World Highlights

¤ President George W. Bush's press secretary Scott McClellan yesterday resigned and senior adviser Karl Rove gave up the policy-development part of his job in a White House shake-up. The moves were part of an effort by new White House Chief of Staff...

¤ President George W. Bush's press secretary Scott McClellan yesterday resigned and senior adviser Karl Rove gave up the policy-development part of his job in a White House shake-up. The moves were part of an effort by new White House Chief of Staff Josh Bolten, who started work last weekend, to help Mr Bush rebound from sagging polls and bolster American confidence in his leadership.

¤ Chinese President Hu Jintao toured a Boeing Co. aircraft plant yesterday, addressed several thousand workers at the plant near Seattle, and delivered an important policy speech, before flying to Washington DC for his summit with Mr Bush today. See pages 18, 19

¤ Iraq's Parliament will convene today, officials said, but deadlock over the formation of a national government dragged on as embattled Shi'ite Prime Minister Ibrahim al-Jaafari insisted he will not step down. Signalling growing US impatience over the need to form a unity government seen as the best hope to avert civil war, US President George W. Bush warned wrangling Iraqi leaders they must bury their differences soon.

¤ Iraqi prosecutors pressed ahead yesterday with efforts to prove that Saddam Hussein's signature was found on documents directly implicating him in the killings of 148 Shi'ites in the 1980s. The chief judge read out a report by prosecution experts authenticating the ousted President's signature on documents.
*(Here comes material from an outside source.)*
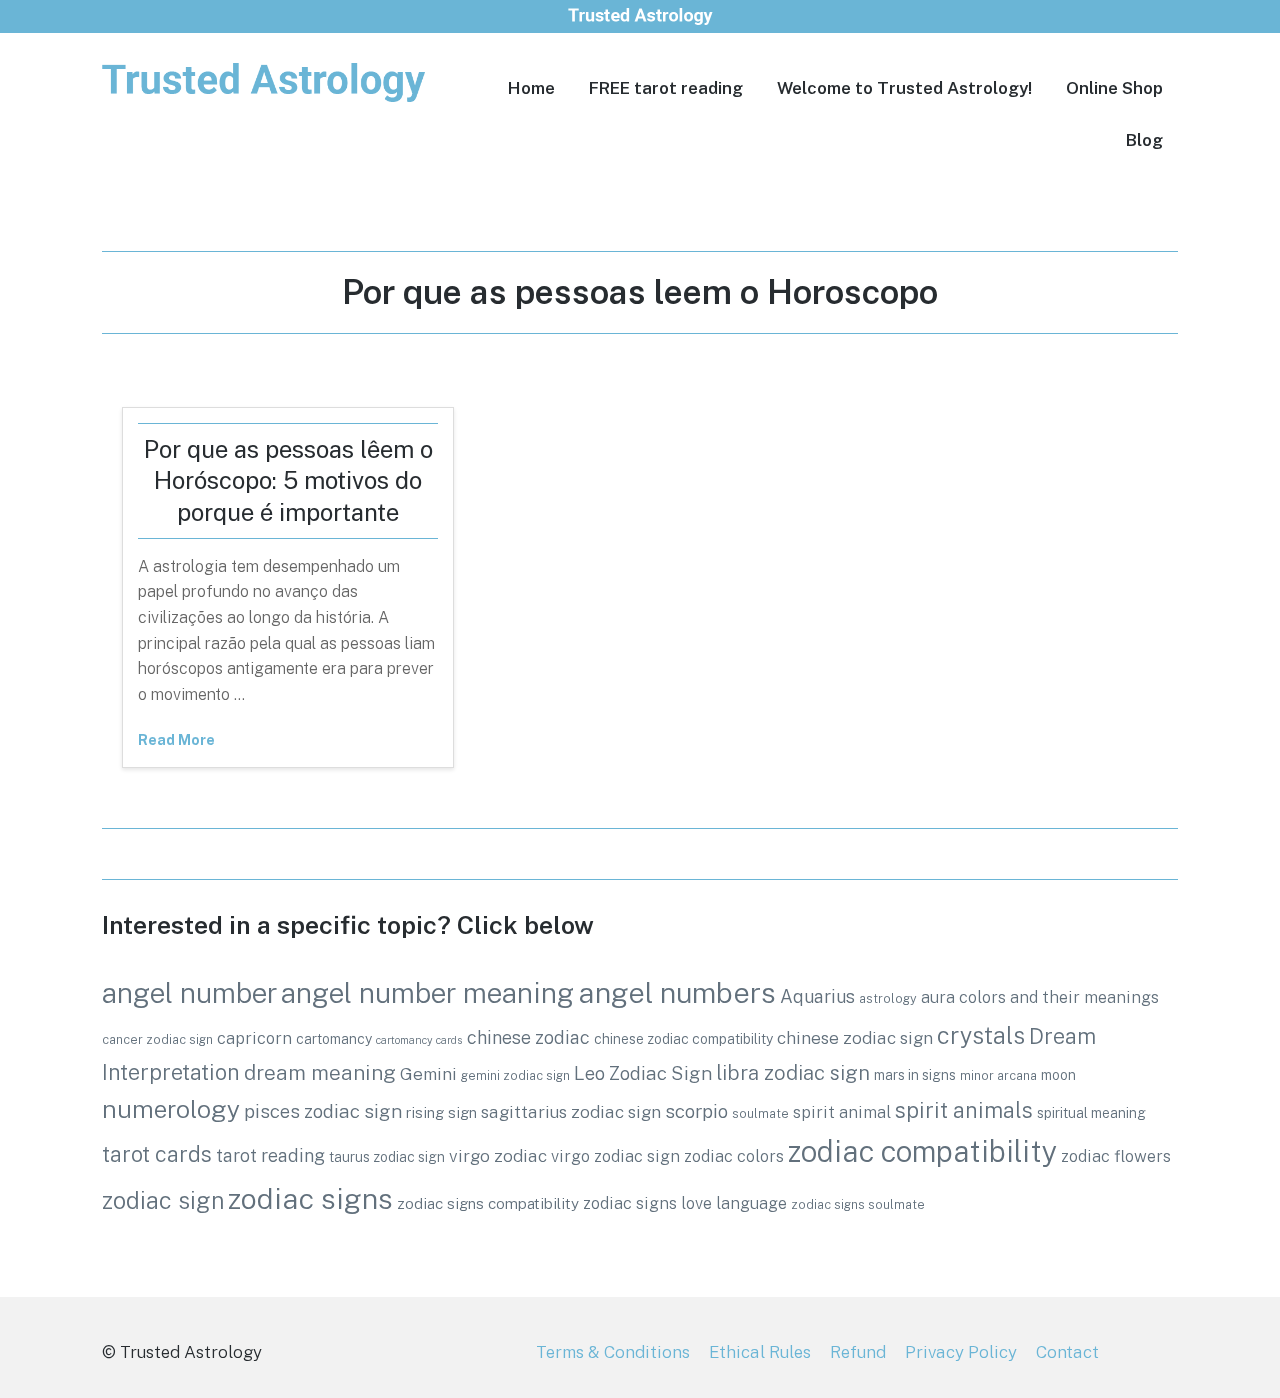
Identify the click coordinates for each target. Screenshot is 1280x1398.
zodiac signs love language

¤ French and Italian police yesterday arrested 13 suspected Islamists in a joint operation targeting a group thought close to Algeria's radical Islamist group, the GSPC, judicial and police sources said. Anti-terrorist police detained five people in the southern French port of Marseilles while eight others were arrested in Italy's southern port of Naples, mainly on suspicion of using and making forged documents.

¤ Nepal's royalist government freed the country's two top political prisoners yesterday, a sign that King Gyanendra may want to negotiate with anti-monarchy protesters who have brought the kingdom to a standstill. But in the east, security forces opened fire on protesters in the town of Chandragadi, killing at least two people and wounding dozens.

¤ Backers of Ukraine's President, trying to rebuild the coalition behind the "Orange Revolution", dug in their heels yesterday by denying estranged ally Yulia Tymoshenko a free hand to take back her job as Prime Minister.